→ TEXT EXTRACT
/---

- Car Reviews
- Ferrari
- 296 GTB
Ferrari 296 GTB review
Good stuff
Hybrid V6 powertrain is a real high point, thrilling at all speeds, beautiful
Bad stuff
Haptic switchgear is irritating, cabin isn’t much of a step forwards, nothing else worth mentioning
Overview
What is it?
A huge accomplishment. A successor to the legendary Dino. A genius bit of technical development. A warning shot across McLaren’s bows. Proof downsizing can improve the breed. Evidence that Ferrari has fully got its head around hybrid and electricity. Any and all are true. But this is probably the one that matters most: the best supercar available today.
This is the Ferrari 296 GTB. It is a deeply, furiously complex car. It never feels like that to drive. Neither on road, nor on track. Ferrari says it’s not a direct replacement for the F8 Tributo as that remains on sale (if only for another year) and is significantly cheaper. The 296 GTB costs nearly £40,000 more – £241,550. But it slots into the mid-engined ‘everyday’ Ferrari lineage that started with the 308 47 years ago and has continued without interruption – and with some legendary highlights, including the 458 Speciale – ever since.
Take me for a quick tour through the car’s technical make-up.
It still has an aluminium chassis (hardly surprising when Ferrari has its own foundry on site in Maranello), with two seats ahead of the powerplant. Down behind the seats, slotted under the parcel shelf, is a 7.45kWh, 70kg battery pack. That feeds a 165bhp electric motor (it’s the rough dimensions of a frying pan) that’s sandwiched between an all-new (and totally not Maserati MC20-related) V6 and eight-speed twin clutch gearbox.

\---

(Dataset rows)
/---

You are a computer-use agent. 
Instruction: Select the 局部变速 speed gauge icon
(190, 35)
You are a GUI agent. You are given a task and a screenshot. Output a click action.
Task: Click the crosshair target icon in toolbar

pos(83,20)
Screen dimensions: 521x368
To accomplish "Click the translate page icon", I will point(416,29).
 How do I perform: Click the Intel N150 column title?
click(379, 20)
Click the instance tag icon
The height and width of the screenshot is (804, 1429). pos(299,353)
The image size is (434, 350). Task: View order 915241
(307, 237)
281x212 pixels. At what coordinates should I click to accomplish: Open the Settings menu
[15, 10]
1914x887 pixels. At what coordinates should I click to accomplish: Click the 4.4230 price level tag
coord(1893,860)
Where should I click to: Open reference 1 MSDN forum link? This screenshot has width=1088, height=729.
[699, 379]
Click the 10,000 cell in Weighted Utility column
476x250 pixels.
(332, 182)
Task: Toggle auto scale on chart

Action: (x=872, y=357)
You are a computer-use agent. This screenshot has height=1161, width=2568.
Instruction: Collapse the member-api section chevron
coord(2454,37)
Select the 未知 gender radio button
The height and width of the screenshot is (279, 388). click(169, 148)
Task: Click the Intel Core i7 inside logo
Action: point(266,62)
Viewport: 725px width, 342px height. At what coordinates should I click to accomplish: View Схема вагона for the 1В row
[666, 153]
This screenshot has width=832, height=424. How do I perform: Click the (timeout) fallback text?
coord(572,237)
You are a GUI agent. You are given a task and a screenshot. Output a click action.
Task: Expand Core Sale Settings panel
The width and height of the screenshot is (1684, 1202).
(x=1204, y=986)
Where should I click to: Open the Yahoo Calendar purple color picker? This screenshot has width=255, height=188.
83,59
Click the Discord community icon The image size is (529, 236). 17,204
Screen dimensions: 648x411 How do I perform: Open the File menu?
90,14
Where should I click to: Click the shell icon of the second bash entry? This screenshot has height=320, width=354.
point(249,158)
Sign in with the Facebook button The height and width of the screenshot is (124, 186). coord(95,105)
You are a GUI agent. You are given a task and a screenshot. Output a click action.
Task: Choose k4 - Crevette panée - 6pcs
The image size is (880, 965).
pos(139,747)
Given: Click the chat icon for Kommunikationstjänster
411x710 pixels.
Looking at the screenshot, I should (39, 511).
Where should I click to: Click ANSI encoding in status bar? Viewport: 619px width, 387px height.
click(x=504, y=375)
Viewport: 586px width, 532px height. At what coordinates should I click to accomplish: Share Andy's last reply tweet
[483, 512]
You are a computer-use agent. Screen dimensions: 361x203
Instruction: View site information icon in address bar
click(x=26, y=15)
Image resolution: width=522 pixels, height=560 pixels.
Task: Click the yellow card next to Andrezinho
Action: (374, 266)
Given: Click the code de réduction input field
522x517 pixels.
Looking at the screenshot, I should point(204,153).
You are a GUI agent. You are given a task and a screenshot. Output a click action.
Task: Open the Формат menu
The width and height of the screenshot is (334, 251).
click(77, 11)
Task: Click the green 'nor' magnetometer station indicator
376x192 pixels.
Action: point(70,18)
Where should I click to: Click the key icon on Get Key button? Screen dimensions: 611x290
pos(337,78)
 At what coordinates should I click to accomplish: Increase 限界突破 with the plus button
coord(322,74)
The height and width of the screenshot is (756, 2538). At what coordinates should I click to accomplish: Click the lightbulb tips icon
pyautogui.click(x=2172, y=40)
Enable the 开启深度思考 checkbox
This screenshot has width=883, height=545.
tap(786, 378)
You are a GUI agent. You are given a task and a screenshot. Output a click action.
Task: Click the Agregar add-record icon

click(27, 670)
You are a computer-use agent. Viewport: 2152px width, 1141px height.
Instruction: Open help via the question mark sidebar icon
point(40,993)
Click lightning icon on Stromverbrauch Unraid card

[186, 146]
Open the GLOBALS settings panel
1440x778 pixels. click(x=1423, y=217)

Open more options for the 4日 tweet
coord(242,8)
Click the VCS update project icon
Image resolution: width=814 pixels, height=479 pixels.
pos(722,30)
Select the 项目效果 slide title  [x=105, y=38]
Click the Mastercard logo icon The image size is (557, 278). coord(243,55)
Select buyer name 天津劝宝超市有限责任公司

\---

→ DIRECTION
Copy out the entire Ferrari 296 GTB review above word for word, leaving nothing out.

→ COMPLETED EXERCISE
- Car Reviews
- Ferrari
- 296 GTB
Ferrari 296 GTB review
Good stuff
Hybrid V6 powertrain is a real high point, thrilling at all speeds, beautiful
Bad stuff
Haptic switchgear is irritating, cabin isn’t much of a step forwards, nothing else worth mentioning
Overview
What is it?
A huge accomplishment. A successor to the legendary Dino. A genius bit of technical development. A warning shot across McLaren’s bows. Proof downsizing can improve the breed. Evidence that Ferrari has fully got its head around hybrid and electricity. Any and all are true. But this is probably the one that matters most: the best supercar available today.
This is the Ferrari 296 GTB. It is a deeply, furiously complex car. It never feels like that to drive. Neither on road, nor on track. Ferrari says it’s not a direct replacement for the F8 Tributo as that remains on sale (if only for another year) and is significantly cheaper. The 296 GTB costs nearly £40,000 more – £241,550. But it slots into the mid-engined ‘everyday’ Ferrari lineage that started with the 308 47 years ago and has continued without interruption – and with some legendary highlights, including the 458 Speciale – ever since.
Take me for a quick tour through the car’s technical make-up.
It still has an aluminium chassis (hardly surprising when Ferrari has its own foundry on site in Maranello), with two seats ahead of the powerplant. Down behind the seats, slotted under the parcel shelf, is a 7.45kWh, 70kg battery pack. That feeds a 165bhp electric motor (it’s the rough dimensions of a frying pan) that’s sandwiched between an all-new (and totally not Maserati MC20-related) V6 and eight-speed twin clutch gearbox.